Die Automobil-Handelsgruppen ROSIER in Menden & Oldenburg belegen laut der im "handwerk-magazin" veröffentlichten Studie Platz 41 der 1.000 größten Handwerksunternehmen in Deutschland.
Ein essentieller Baustein im Familienunternehmen ROSIER ist die Ausbildung junger Meschen. So sind im Jahr 2011 mehr als 200 Auszubildende in den ROSIER Gruppen beschäftigt und erhalten eine professionelle Ausbildung und zumeist auch die Chance auf eine Weiterbeschäftigung nach erfolgreich absolvierter Ausbildung.
Die Erhebung zeigt zudem, dass neben die vielen kleinen und mittleren Handwerksbetriebe größere Einheiten mit neuen Organisations- und Finanzierungsstrukturen treten. Bäcker wie Kamps, Fleischer wie Vinzenz Murr, Optiker wie Fielmann wachsen zu großen Ketten, die über Zentralen verbunden sind. Die einzelne Filiale ist indes oft ganz klassisch in die Handwerksrolle eingetragen. Diese Unternehmen wachsen in neue Umsatzbereiche. Mit mehr als einer Milliarde Euro Umsatz ist Fielmann das umsatzstärkste Handwerksunternehmen hierzulande. Im Kfz-Handwerk existiert ebenfalls seit Längerem der Trend zu großen Einheiten bei den Händlern. Aber auch die Hersteller wie Daimler, BMW, VW selbst fassen ihre Servicebetriebe zu großen Unternehmen zusammen.

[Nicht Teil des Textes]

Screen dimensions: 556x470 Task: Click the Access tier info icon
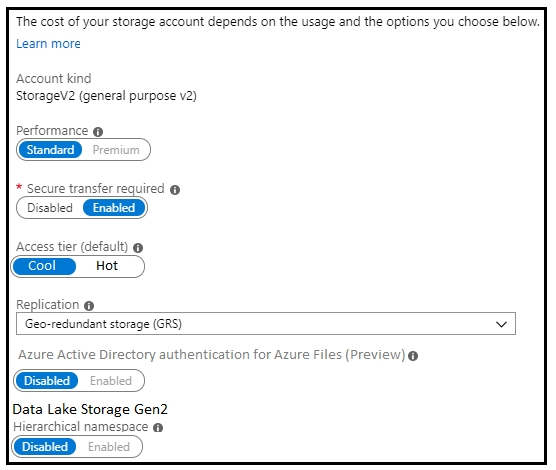(x=138, y=248)
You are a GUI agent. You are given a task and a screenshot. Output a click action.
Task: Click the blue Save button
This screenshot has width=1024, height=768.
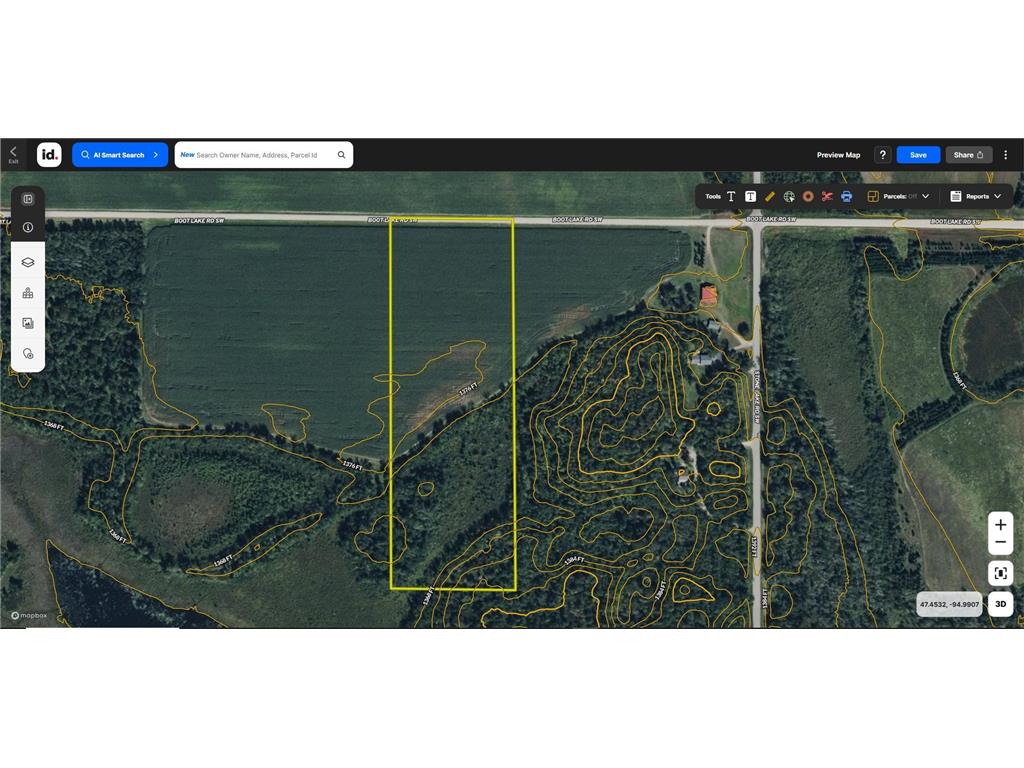(x=918, y=155)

Die Top 1000 ermittelt aus nahezu einer Million Unternehmen mit 41 zulassungspflichtigen und 53 zulassungsfreien Gewerken lassen besonders wachstumsstarke Branchen erkennen. Das Bauhandwerk stellt fast ein Drittel aller Großbetriebe. Es folgen Gebäudereiniger, Bäcker/Konditoren, Kfz-Techniker, Elektrotechniker. Augenoptiker und Hörgeräteakustiker sind zwar nur gering vertreten, erzielen aber überdurchschnittliche Umsätze.
Im Länder-Ranking der Top 1000-Standorte führt NRW knapp vor Bayern, danach reihen sich Baden-Württemberg, Niedersachsen und Hessen ein. Beim durchschnittlichen Umsatz der Großbetriebe pro 1 Mio. Einwohner ist Hamburg Spitzenreiter, mit großem Abstand folgen Bayern, Berlin und Niedersachsen.
Handwerk gehört heute auch zum Kerngeschäft von Konzernen wie Daimler, EON oder Bosch. Handwerkliche Großbetriebe haben bisweilen industrielle Strukturen, Filialnetze und Fremdgeschäftsführer. Sogar Private Equity hat das Handwerk für sich entdeckt. „Diese Großbetriebe konnten wir nur erfassen, indem wir die traditionellen Kriterien – z.B. Handwerksrolle, inhabergeführt, Umsätze nur aus Handwerksleistungen – erweiterten.“ Die neuen Definitionen wurden mit Verbänden, Innungen und Branchenexperten entwickelt. „Modernes Handwerk“ umfasst nun alle Unternehmensformen mit umfangreichen handwerklichen Tätigkeiten.